With the proper expectations locked in place, Lockdown is a fun and dark little thriller. It’s grounded on some well-established tropes of the genre, including a mystery about the villain that increasingly builds as the film goes on, but it works in some solid ways. The setting lends itself to some striking visuals and Jackie Chan pulls out an all-star performance for the film. He’s not necessarily the most likeable of heroes, as the script points out with his familial issues, and his cool and collected performance is balanced out with a strong villain. Many of the secondary characters, some of which are very important to the plot, are not nearly as fleshed out as one might hope, but it works for what it is. Director Ding Sheng brings about a very modern style to the look of the film with lots of blurred imagery, sharp angles, and intriguing color schemes (a far cry from the very traditional look of his previous work with Jackie, Little Big Solider) and it’s easy to see why fans of older Hong Kong thrillers might find offense in the modern style and look of the film when the core is a bit more classic. However, Lockdown sports some downright impressive tension and plenty of shocking twists to keep the audience hooked into the story.

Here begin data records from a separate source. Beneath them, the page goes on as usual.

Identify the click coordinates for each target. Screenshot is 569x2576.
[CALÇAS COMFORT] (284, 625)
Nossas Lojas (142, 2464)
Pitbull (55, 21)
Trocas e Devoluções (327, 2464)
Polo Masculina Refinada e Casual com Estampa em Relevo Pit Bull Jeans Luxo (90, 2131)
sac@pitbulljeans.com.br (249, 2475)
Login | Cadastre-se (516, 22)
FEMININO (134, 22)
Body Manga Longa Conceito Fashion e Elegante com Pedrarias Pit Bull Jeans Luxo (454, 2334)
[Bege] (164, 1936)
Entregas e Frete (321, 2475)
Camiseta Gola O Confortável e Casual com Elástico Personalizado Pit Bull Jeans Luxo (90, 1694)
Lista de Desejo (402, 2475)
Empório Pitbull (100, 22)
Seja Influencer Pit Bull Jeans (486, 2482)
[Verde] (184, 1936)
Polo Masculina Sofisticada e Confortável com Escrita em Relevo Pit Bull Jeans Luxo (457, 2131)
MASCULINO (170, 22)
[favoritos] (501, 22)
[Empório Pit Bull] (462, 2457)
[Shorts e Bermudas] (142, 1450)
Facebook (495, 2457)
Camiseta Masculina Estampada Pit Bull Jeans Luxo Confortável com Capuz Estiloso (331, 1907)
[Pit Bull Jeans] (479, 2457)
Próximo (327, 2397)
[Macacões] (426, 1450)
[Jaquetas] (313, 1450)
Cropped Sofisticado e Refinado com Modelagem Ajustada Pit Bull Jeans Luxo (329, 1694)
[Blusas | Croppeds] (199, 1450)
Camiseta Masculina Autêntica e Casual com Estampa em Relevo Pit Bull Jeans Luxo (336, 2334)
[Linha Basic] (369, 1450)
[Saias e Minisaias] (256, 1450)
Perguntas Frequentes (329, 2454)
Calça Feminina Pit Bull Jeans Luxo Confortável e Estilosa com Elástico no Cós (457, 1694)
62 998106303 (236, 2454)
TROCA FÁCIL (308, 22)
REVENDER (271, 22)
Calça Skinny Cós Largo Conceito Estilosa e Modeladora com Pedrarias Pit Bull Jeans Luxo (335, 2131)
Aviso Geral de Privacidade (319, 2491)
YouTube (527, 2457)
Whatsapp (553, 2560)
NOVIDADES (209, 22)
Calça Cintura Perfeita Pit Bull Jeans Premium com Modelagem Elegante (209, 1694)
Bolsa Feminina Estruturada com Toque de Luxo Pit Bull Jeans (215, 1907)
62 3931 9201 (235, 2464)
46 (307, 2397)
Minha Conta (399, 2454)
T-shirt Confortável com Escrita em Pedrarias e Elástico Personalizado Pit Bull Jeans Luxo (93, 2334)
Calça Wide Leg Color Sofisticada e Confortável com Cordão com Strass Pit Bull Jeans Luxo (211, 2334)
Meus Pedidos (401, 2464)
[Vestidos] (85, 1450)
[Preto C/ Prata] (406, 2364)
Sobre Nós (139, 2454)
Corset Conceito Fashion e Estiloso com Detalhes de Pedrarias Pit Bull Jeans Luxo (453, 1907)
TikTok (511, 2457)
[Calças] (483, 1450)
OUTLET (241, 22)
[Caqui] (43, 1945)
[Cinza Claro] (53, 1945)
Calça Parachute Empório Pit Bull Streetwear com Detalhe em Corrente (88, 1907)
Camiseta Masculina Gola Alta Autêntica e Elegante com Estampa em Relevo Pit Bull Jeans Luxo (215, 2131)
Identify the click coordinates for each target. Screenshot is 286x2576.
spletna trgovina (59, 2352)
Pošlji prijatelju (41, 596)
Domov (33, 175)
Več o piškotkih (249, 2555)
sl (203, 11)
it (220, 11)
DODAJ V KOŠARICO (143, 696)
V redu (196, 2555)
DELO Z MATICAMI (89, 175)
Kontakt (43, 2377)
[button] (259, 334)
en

While the “he said, she said” third act does seem to detract from the overall tone of the film a bit, the final chase sequence in the train tunnels might be one of the best emotional thriller sequences that Chan has ever been involved in and fans are certain to enjoy many moments like this in the film.
The main issue that plagues Lockdown for most of its runtime though is the odd structure and random flashbacks it utilizes to build the mystery. It’s as if the writers and director knew that the main issue from fans was going to be the general lack of action in the film so they force some unneeded action set pieces into the script. A vehicle chase sequence and a bit of hand to hand combat against a punk assailant seem utterly extraneous when it comes down to it. Sure the action is decent, but it adds nothing to the overall mystery of the thriller and it seems like fan service. All it does is take away much needed time to really build some of the subtle clues and plot devices needed for the final act to work – which it does, but it seems like a massive stretch. The best action sequence, which actually serves the characters and plot, is an intense little cage match which becomes one of the highlights of the film.
In the end, Police Story: Lockdown is still a flawed thriller for Jackie Chan and company. After the impressive combination of director Ding Sheng and Chan on Little Big Soldier, I would be lying if I didn’t have much bigger expectations myself for this film in execution. However, the film is both new ground for Chan and still retains the heart and soul of some of his earlier flicks like the previously mentioned Crime Story. It isn’t a film that follows the same pattern as the other Police Story films, but it is a strong indication at the range that Chan can deliver if allowed as an actor. Keep your expectations in check and this is going to be a solid night at the movies.